When Julian flies back to France, the Nazis capture him. In Julian’s absence, Marie and Julian’s cousin, Will, blow up the bridge. Will tries to get Marie to fly back to England with him, but she spends a week in a safehouse in Paris before returning to her apartment for her radio. She is arrested there and taken to Nazi headquarters, where she sees Julian.
Hans Kriegler, head of the Nazi intelligence agency, shoots Julian to force Marie to send coded transmissions to London. After killing Julian, Kreigler sends Marie to Fresnes prison for almost a month. While she is there, the D-Day invasion takes place. Before the Allied forces can reach the prison, the Germans load all the prisoners onto trains. During the evacuation, Marie finds Josie, who is near death. Bombs strike the train tracks. In the chaos, Josie explodes a grenade, killing a few German guards and giving Marie the chance to escape.
Marie survives, but Eleanor does not learn of this until years later because the Director fires her around the time of Marie’s arrest. Worried about the 12 missing SOE agents, including Josie and Marie, Eleanor spends years trying to track down their whereabouts but is unsuccessful.
In 1946, two years after firing Eleanor, the Director contacts her again and asks her to go to Europe to find out what happened to the missing SOE agents. He wants her to go because she is making trouble for him by asking questions. She still doesn’t know about his guilt and betrayal, so she agrees.
Eleanor follows leads that take her to Dachau, where Kriegler is being held in advance of his trial for his war crimes. Eleanor interviews Kreigler, who tells her that someone at London headquarters betrayed the SOE field agents. He gives her a key to a safe deposit box in a Swiss bank. There, Eleanor finds proof that the SOE’s communications were compromised.
Eleanor confronts the Director with her findings. He confesses to having known that the Germans had infiltrated the network, but he defends his actions by claiming that he was acting for the greater good. Eleanor is implicated in the scandal because he used her letterhead to send a memo approving further transmissions. He also confirms that Marie is alive. Eleanor sets out to clear her name, find Marie, and figure out a way to go public with the information. She flies to New York to find Marie. In her suitcase, she carries photographs of the 12 SOE agents who had been unaccounted for.
In alternating chapters throughout the novel, the character of Grace Healey is introduced; her story picks up where Eleanor’s ends.
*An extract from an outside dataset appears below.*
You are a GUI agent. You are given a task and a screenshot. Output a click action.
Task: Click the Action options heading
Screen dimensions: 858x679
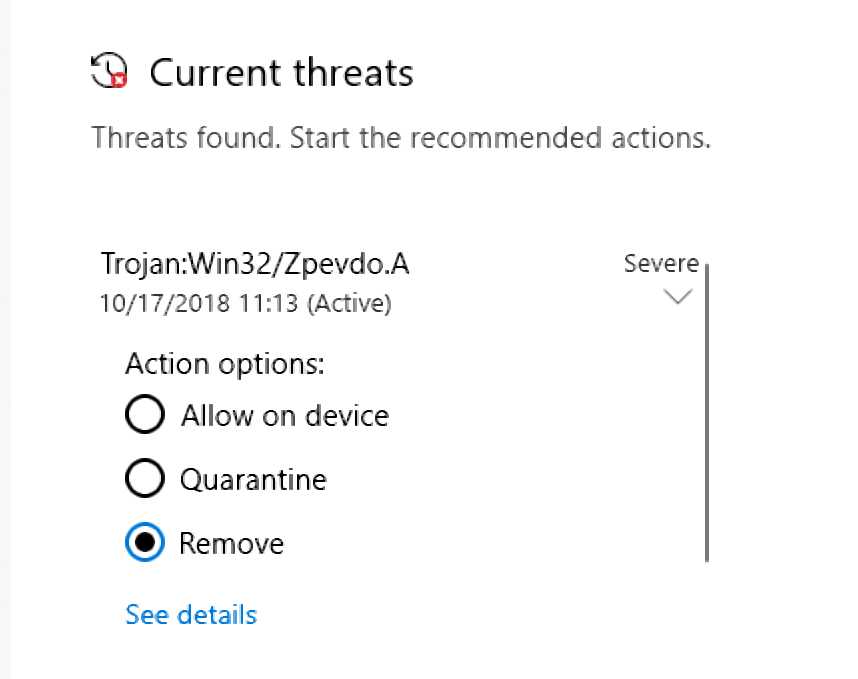tap(224, 363)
Eleanor dies in New York City in 1946, accidentally struck by a car while trying to meet Marie at Grand Central Station. Grace does not know Eleanor but finds her suitcase abandoned in the station. Grace is intrigued by the photographs inside the suitcase and begins investigating.
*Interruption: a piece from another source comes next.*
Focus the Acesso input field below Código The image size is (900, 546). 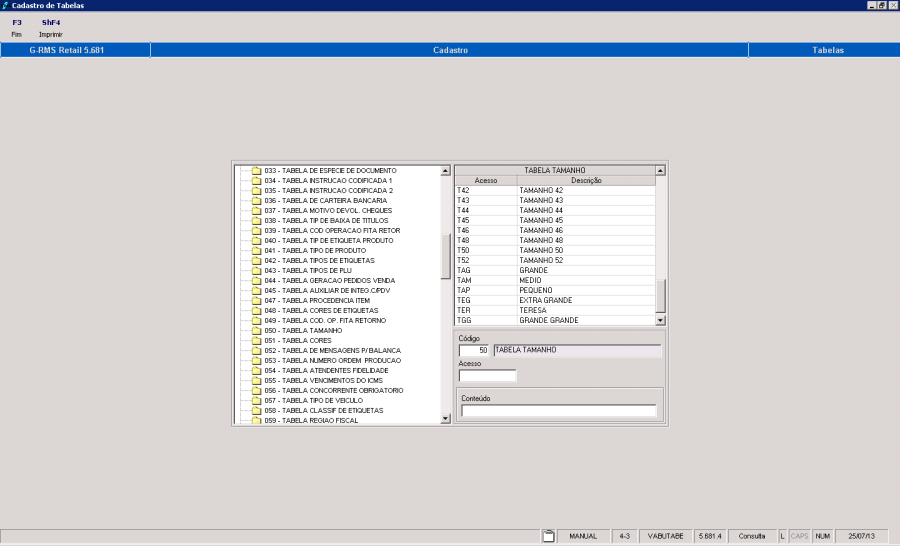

Grace Healey’s husband died just after he graduated officer’s training and before he was deployed to Europe with the American military. After her husband’s death, Grace moved to New York City and now works for an immigration lawyer.
Grace uses her connections and the help of her romantic interest, Mark Dorff, to investigate the owner of the suitcase and the women in the photographs. After discovering the same proof that Eleanor did about the compromised SOE communications, Grace mistakenly concludes that Eleanor betrayed the SOE agents. It is only after she finds Marie and hears her story that she understands the full picture. Grace helps Marie submit a statement to the British government to clear Eleanor’s name and to get office status for the missing SOE agents.